Of course, Ann’s most-buzzed-about comments weren’t about her sadness so much as her irritation with the big, bad media. Asked by Wallace about reports that she and her son Tagg faulted the Romney campaign for not letting “Mitt be Mitt,” Ann agreed, but clarified: “Of course, it was partly true. But it was not just the campaign’s fault. I believe it was the media’s fault as well is that he was not giving—being given a fair shake, that people weren’t being allowed to see him for who he was.” When Wallace followed up with, “All right, what about the media?” Ann laughed and said, “I’m happy to blame the media!”
Oof. Poorly played, Ann. It’s tough to think of a pass-the-buck political excuse more shopworn than blaming the media. It is the last resort of nuts, scoundrels, and the wildly unqualified. (Yep. Looking at you, Sarah Palin.) And, understandably, the people who find it most tiresome are members of the media, who will promptly stomp upon any such rationalization with both feet until it looks like South Carolina roadkill.
Should Ann have gone down this road? Not if she wanted to avoid a good old-fashioned beat-down. But, to be fair, media bashing has become a nearly irresistible road in modern politics (if not society more broadly)—especially, though not exclusively, among Republicans. And, to her credit, Ann did not get nearly as whiny or confrontational as many of her GOP compadres.
Indeed, when Wallace invited her to grouse about the media being “in the tank for Barack Obama,” Ann largely demurred. “I think any time you are running for office you always think that you are being portrayed unfairly. And we, of course, on our side believe that there is more bias in favor of the other side. I think that, you know, that is a pretty universal—universally felt opinion.”

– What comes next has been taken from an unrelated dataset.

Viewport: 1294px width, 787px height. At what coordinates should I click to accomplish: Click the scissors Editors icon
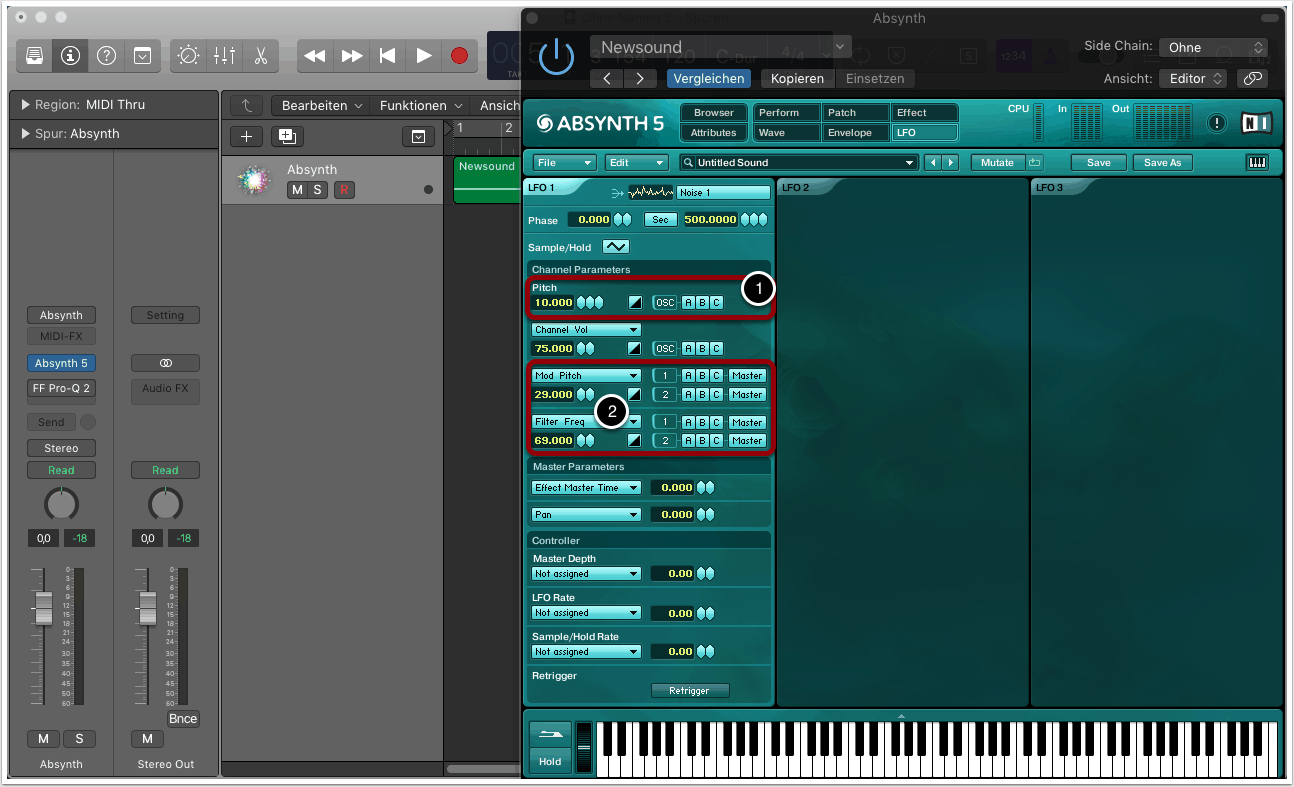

Let’s unpack this answer a bit. Yes, it contains the requisite nod to “liberal bias”—the devout conservative belief that provides the very foundation of Fox News. But rather than wallow in how unfair anyone was to her man in particular, Ann acknowledges that everyone who runs for office thinks the media is out to get them—both broadening the issue and shifting at least part of the onus to candidates’ perception of their coverage. And when you get right down to it, who can blame candidates for feeling that way? Political journalists are a dirt-digging lot, always trolling for gaffes and scandals and controversy. Regardless of party, only an idiot would treat us as anything other than dangerous wild animals. (Just ask Hillary about coverage of her campaign in ’08.)
So, yeah, Ann was tiresome and a bit whiny in her post-election debut. But cut the gal some slack. Few defeats are at once so public and so personal as losing the White House. The wounds are still raw, and, all things considered, she’s showing more honesty and spunk than many who have gone before her.